Jiri David, Apotheosis, Venice Biennale 2015

 

From 09 Maggio 2015 to 22 Novembre 2015

Venice

Place: Biennale Giardini / Czech and Slovak Pavilion

Address: Sestiere Castello, 30122, Venezia

Responsibles: Katarina Rusnakova

Official site: http://www.czechandslovakpavilion.cz/


The departure point of Jiří David’s site-specific installation Apotheosis (2015) is the monumental painting Apotheosis of the Slavs: Slavs for Humanity (1926) by the Czech Secessionist artist Alphonse Mucha (1860 – 1939). This, the last in the series The Slav Epic (1911 – 1926), consisting of twenty large canvases with a distinct romantic sentiment, is the culmination of Mucha’s heroic saga on the history of the Czechs and the Slavic nations, which he created in honour of the birth of the Czechoslovak Republic in 1918. David approaches Mucha’s painting from the position of a contemporary artist with an analytical-critical point of view and an ambivalent stance. David’s gesture of appropriation and reinterpretation of Mucha’s work, represented by a black and white reworking of the original image, simultaneously constitutes an act of deconstruction enhanced by his subtle intervention in the individual parts of the composition in the form of apocrypha.

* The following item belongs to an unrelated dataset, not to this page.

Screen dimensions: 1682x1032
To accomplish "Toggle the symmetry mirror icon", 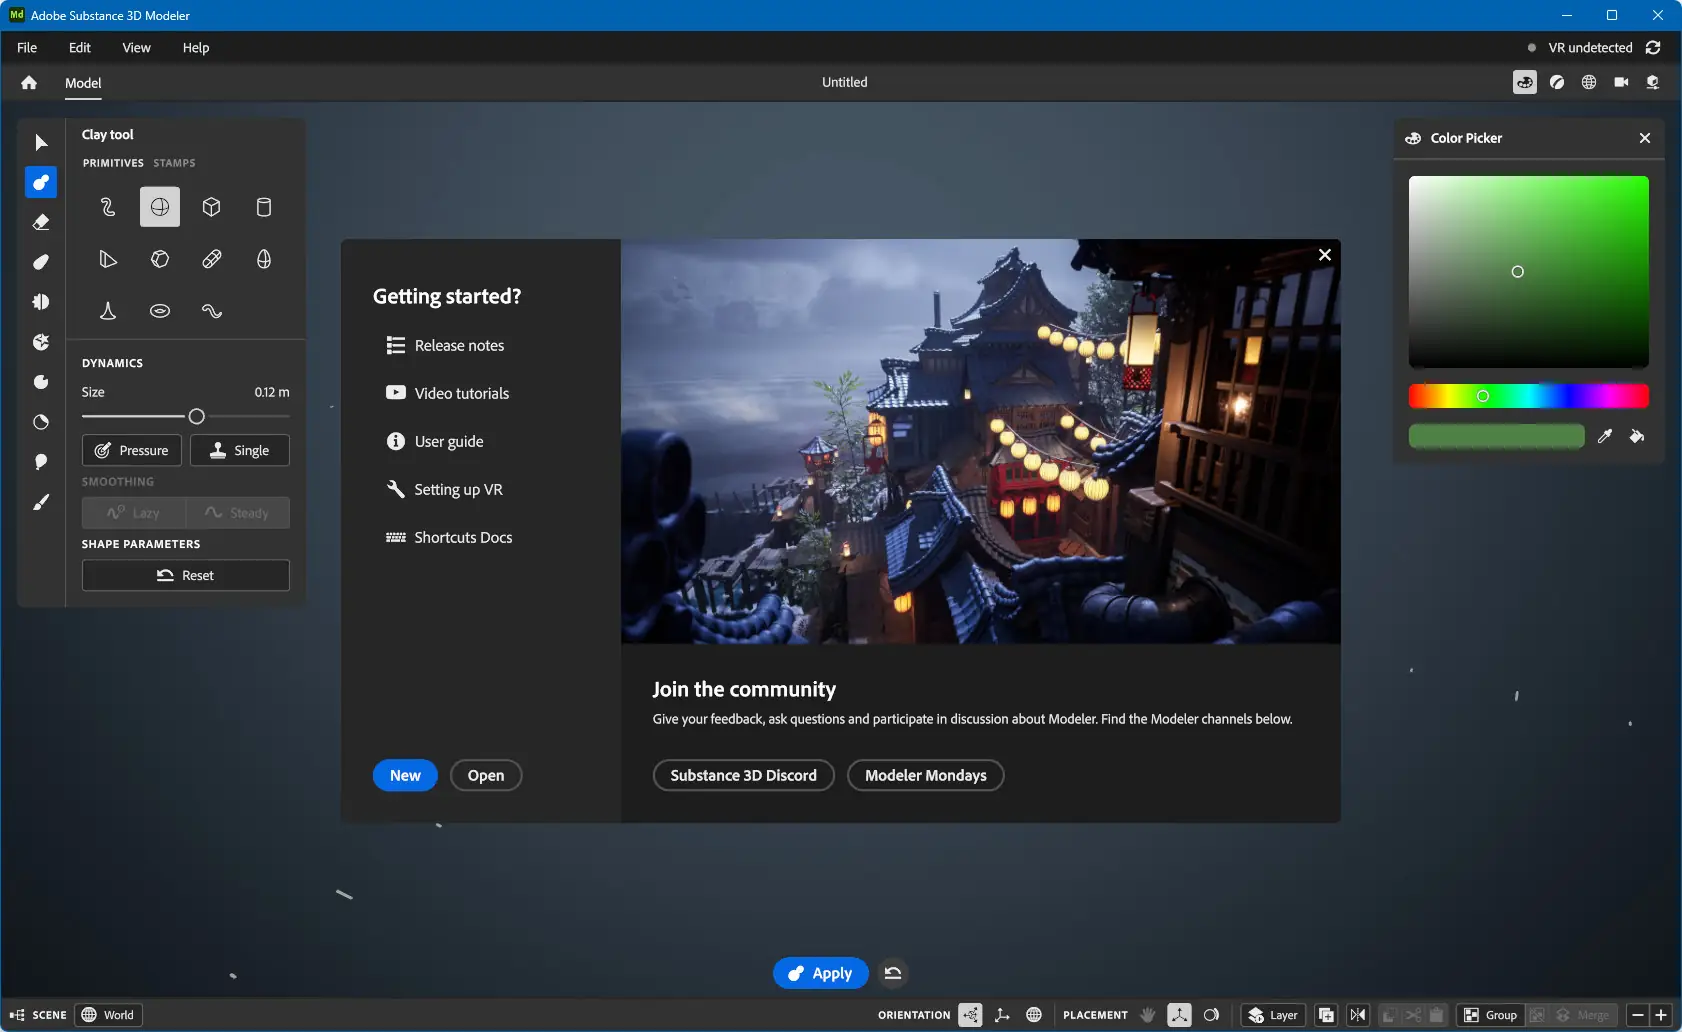I will [1358, 1015].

The point of the installation with intertextual crossovers is the active spectator, whom David provides with a whole range of interesting mental, emotional and visual experiences via participation in an empty space and a cramped one with the key focal point of a corridor, which presents the spectator with the challenge of submerging into the “archaeology of knowledge and memories”. Here the viewer/participant encounters the reinterpreted Apotheosis, reflected in a mirror wall of identical dimensions, and becomes an ephemeral part of it. The mirror is an important metaphor in the context of this work, because it offers the spectator the possibility of self-reflection and introspection. The installation based on meditation as well as playfulness motivates the recipients to consider geopolitical and socio-cultural issues in a timeline of more than a century and asks them questions relating to the re-evaluation of concepts such as home, country, nation, state, the history of the Czechs and the Slavic ethnic group. In this way, Apotheosis also becomes a time-specific installation that is a stimulus to critical thinking about a number of serious political, economic, socio-cultural, philosophical and sociological issues that reference the past and the present of the world in the broader relationships in which local and global issues intersect.